Officical thesis title: "Development of a Post-Quantum Digital Signature Scheme Based on the Hidden Discrete Logarithm and the Multivariate Quadratic Problem"
Major: Computer Science Code: 9 48 01 01
Full name: DUONG THU MAY
Supervisors:
1: Prof. Dr. Nguyễn Hiếu Minh
2: Dr. Đỗ Thị Bắc
Training Institution: University of Information and Communication Technology, Thai Nguyen University.
NEW RESULTS ACHIEVED BY THE DISSERTATION
The dissertation proposes a novel approach to designing post-quantum digital signature schemes (Post-Quantum Digital Signature Scheme – PQDSS) by jointly exploiting the algebraic structure of Finite Non-commutative Associative Algebras (FNAA) and the computational complexity of two hard problems: the Hidden Discrete Logarithm Problem (HDLP) and the Multivariate Quadratic Problem (MQ).

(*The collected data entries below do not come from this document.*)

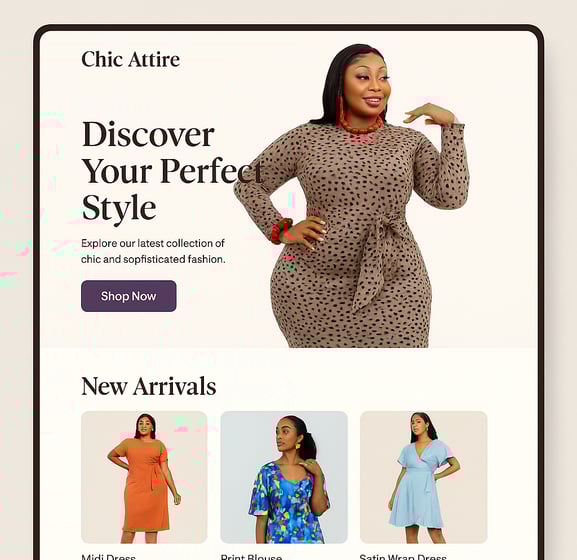Open the Midi Dress product image

[x=144, y=477]
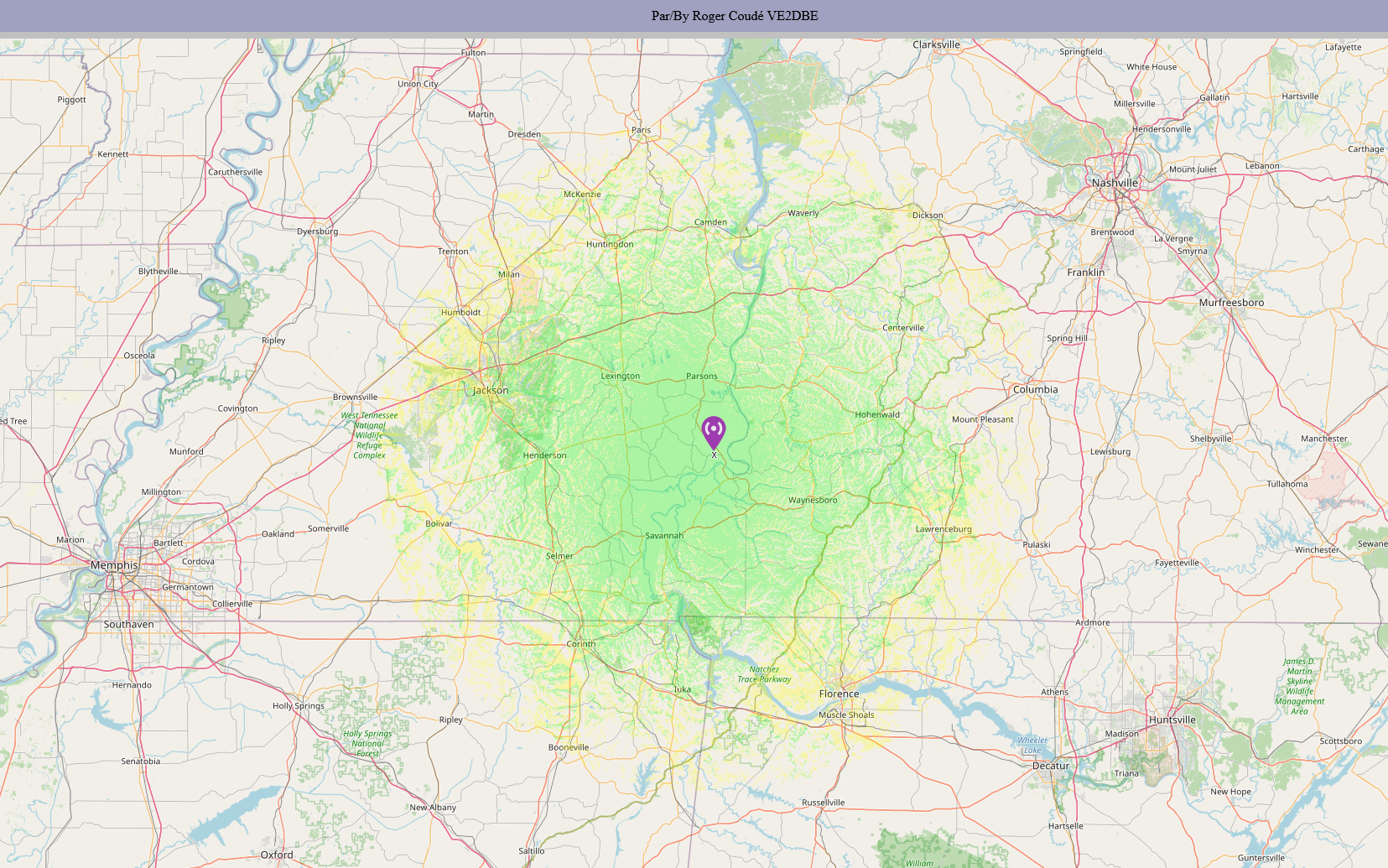Click the Jackson city label

[491, 390]
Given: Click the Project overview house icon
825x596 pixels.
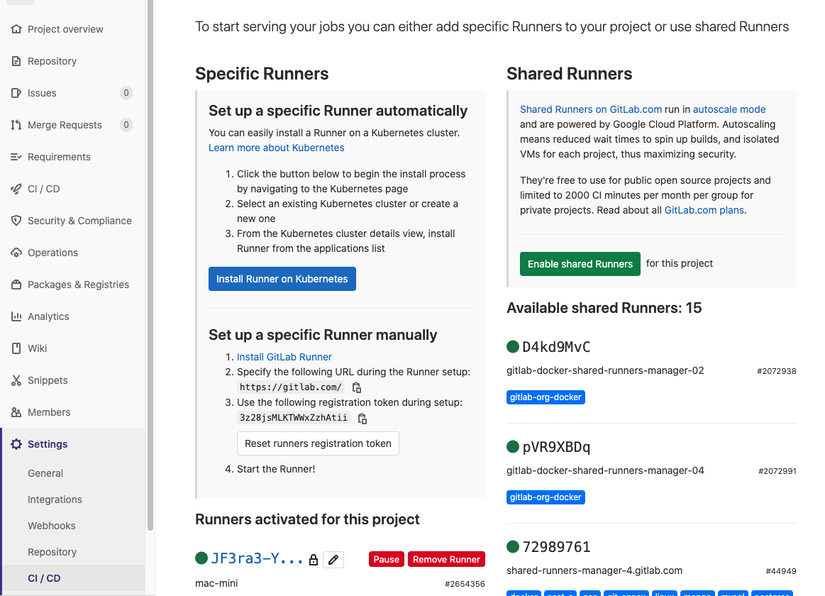Looking at the screenshot, I should 16,29.
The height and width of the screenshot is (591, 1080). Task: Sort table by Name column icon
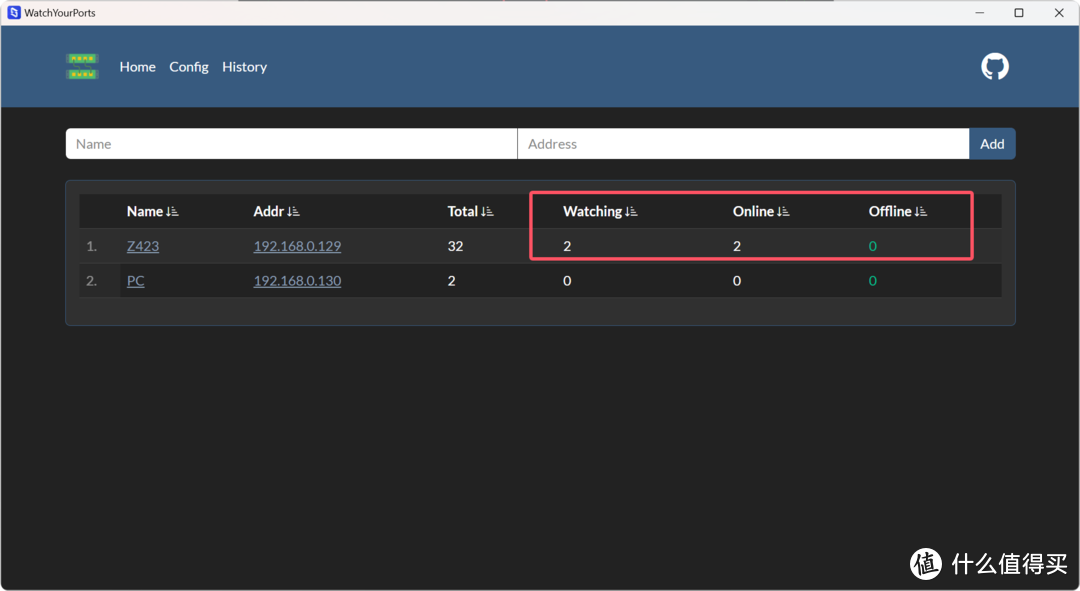pos(173,212)
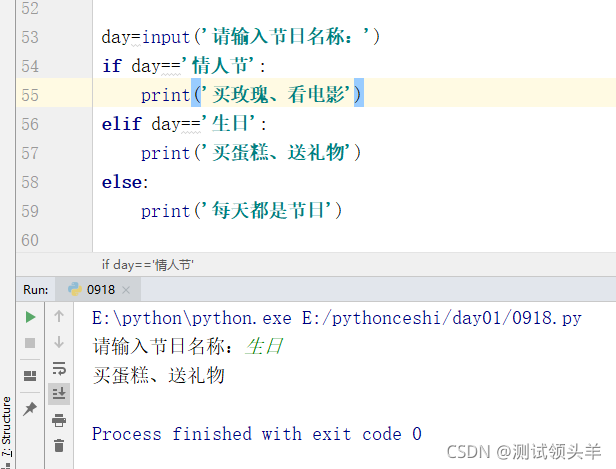Click the trash icon to clear console

(x=59, y=446)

- The schemes PQDSS₁–PQDSS₃ demonstrate the feasibility and security of this method. Specifically, PQDSS₁, built on a 4-dimensional FNAA with a global two-sided unit and a sparse Basis Vector Multiplication Table (BVMT) over GF(2ᶻ), optimizes implementation cost while generating complex MQ systems resistant to quantum attacks. PQDSS₂ and PQDSS₃ extend the approach by transforming the HDLP into an MQ-solving model over 4- and 6-dimensional FNAAs, where the public key is represented as a product of secret vectors, and the signature vector S is reused three times in the verification equations to enhance security.

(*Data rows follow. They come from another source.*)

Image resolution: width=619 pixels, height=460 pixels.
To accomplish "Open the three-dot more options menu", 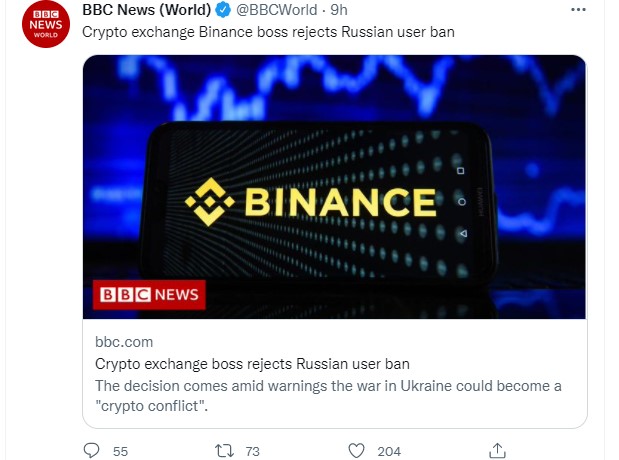I will (x=579, y=10).
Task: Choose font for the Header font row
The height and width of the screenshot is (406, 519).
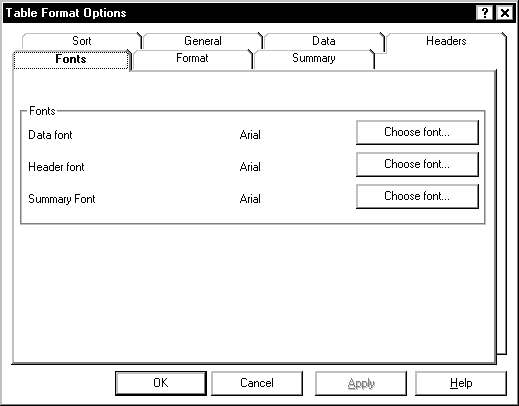Action: pos(417,164)
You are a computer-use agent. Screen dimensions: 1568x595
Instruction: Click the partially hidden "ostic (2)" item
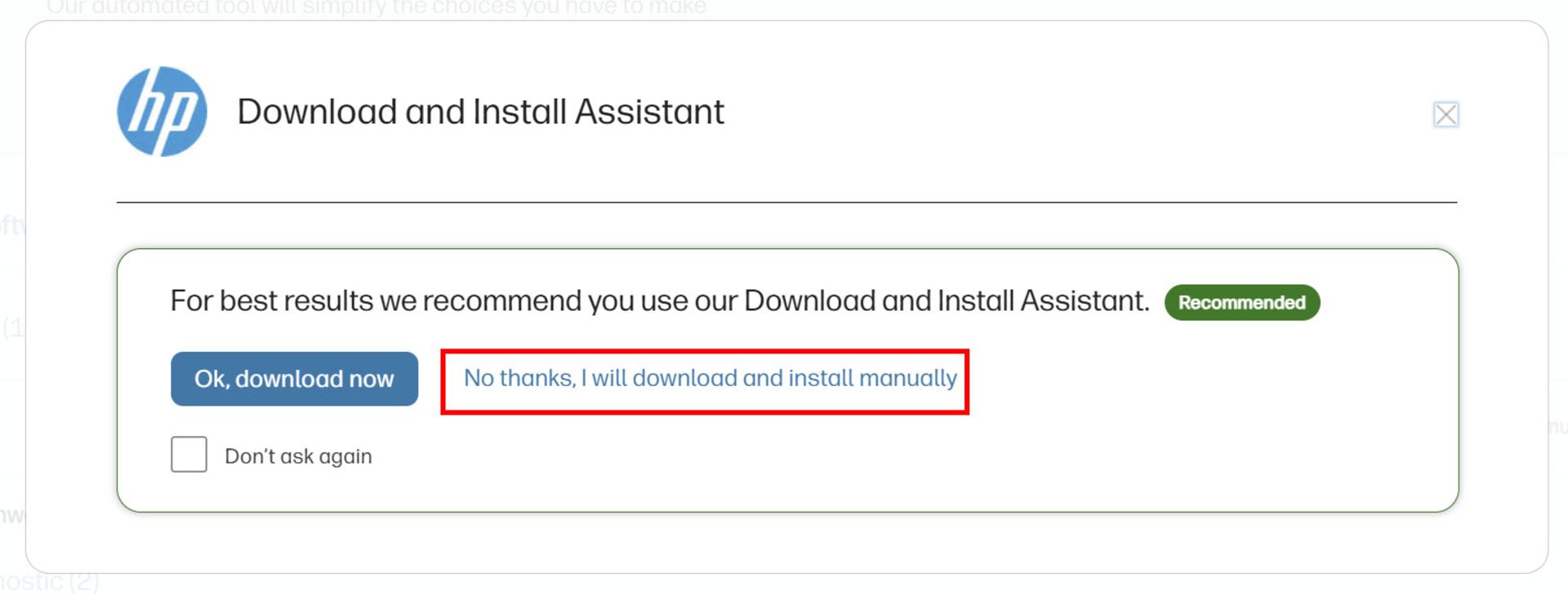tap(49, 583)
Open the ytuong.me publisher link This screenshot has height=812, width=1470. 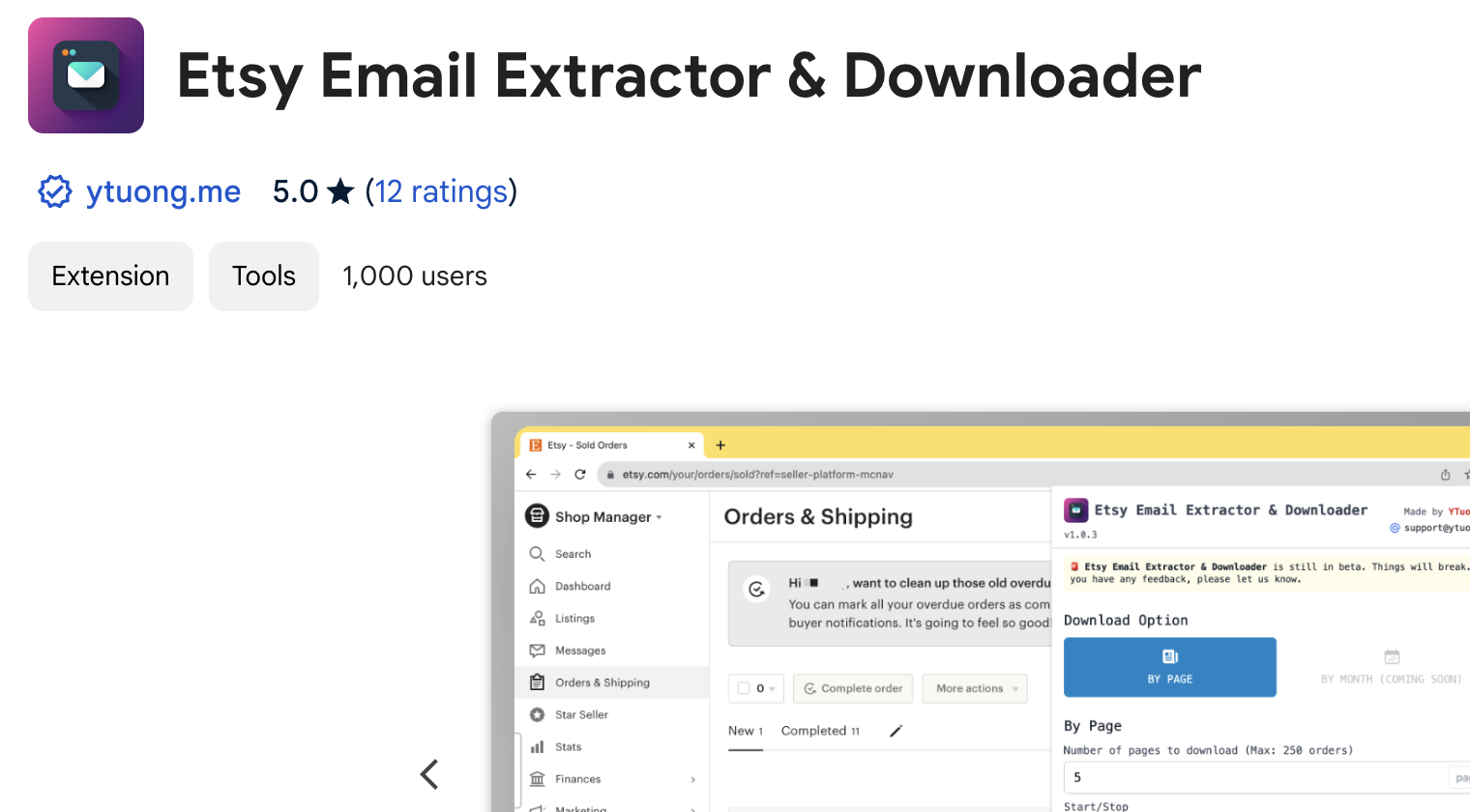pyautogui.click(x=162, y=191)
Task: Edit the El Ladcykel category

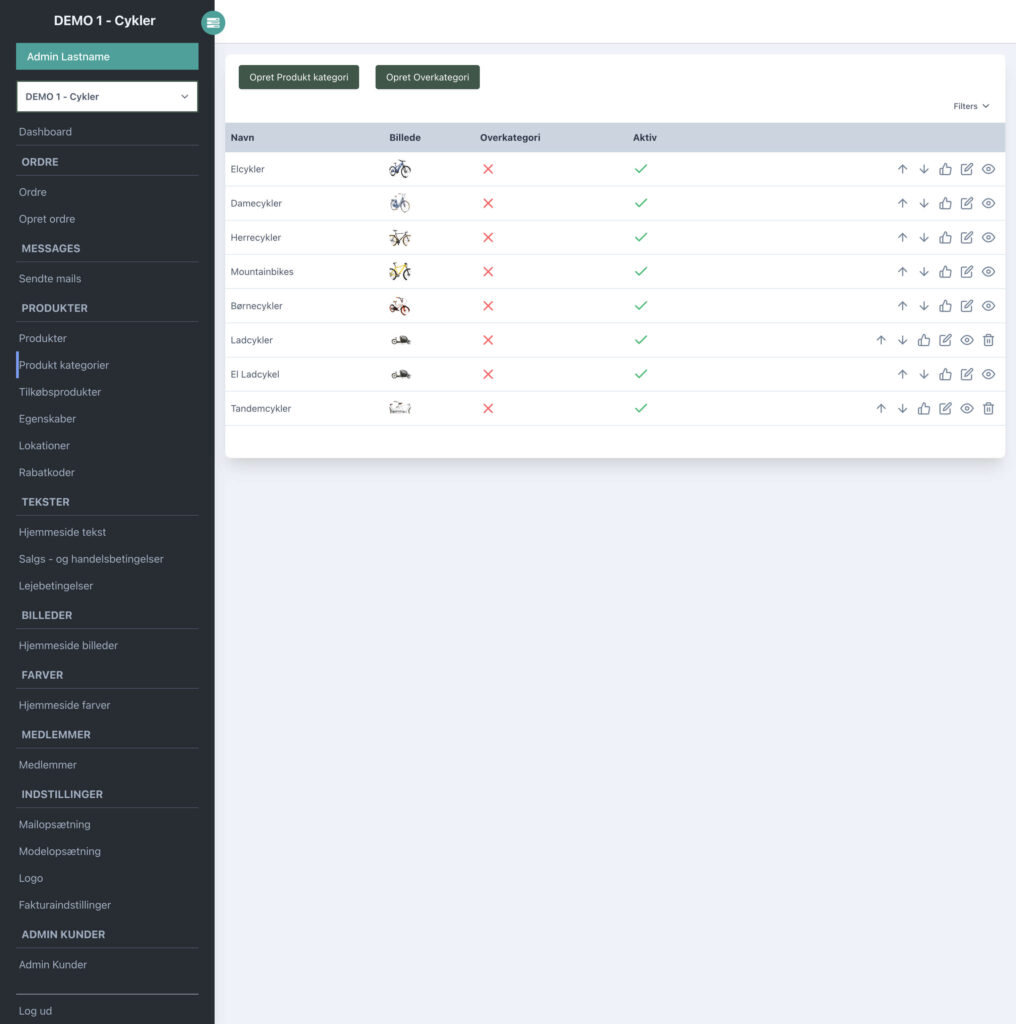Action: click(967, 374)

- Building on this foundation, the dissertation further expands the FNAA structure and hidden group space to propose two higher-security schemes: PQDSS₄ and PQDSS₅. PQDSS₄, based on a 6-dimensional FNAA with p² global right-sided units (GRS), prevents degradation of hidden group cycles and avoids isomorphic mappings to simpler commutative algebras. PQDSS₅, developed on Quaternion-type Algebras (QTA), employs two distinct non-commuting commutative hidden groups and applies two hash-derived exponents to S to effectively conceal the group’s cyclic structure.
The PQDSS₁–PQDSS₅ schemes provide parameter recommendations-including the FNAA dimension m, finite-field size |p| bits, BVMT structure, and hash output length-to achieve NIST post-quantum security levels I/III/V, ensuring suitability for resource-constrained environments while optimizing key size, signature length, and quantum resistance.
APPLICATIONS AND PRACTICAL IMPLEMENTATION POTENTIAL
- Education & Research: The research results have been directly applied to postgraduate education and PhD supervision, contributing to the enhancement of research capacity.
- Information Security: The proposed solutions utilize post-quantum mathematical foundations to protect data integrity and authenticate information sources, even in the era of quantum computing.
- Optimization for Resource-Constrained Environments: With compact key and signature sizes, low memory and bandwidth requirements, the schemes are well-suited for IoT devices, sensors, microcontrollers, and low-speed communication systems.
OPEN ISSUES AND FUTURE RESEARCH DIRECTIONS
Building on the achieved results, the dissertation outlines several directions for further research and development as follows:
First, the PQDSS schemes based on FNAAs should be further extended and diversified by combining multiple hard computational problems such as HDLP, MQ, and dynamic hidden group structures to enhance quantum resistance.
Additionally, optimization through reducing key and signature sizes and refining algorithmic structures is essential to improve performance. Another important direction involves the study of fully randomized signature generation techniques to counter structural analysis attacks. At the same time, practical deployment should be promoted on resource-limited platforms such as IoT devices, sensors, and Industry 4.0 systems.
Finally, expanding the algebraic space using new structures and sparse multiplication tables will improve flexibility, security, and practical applicability of PQDSS schemes in the future.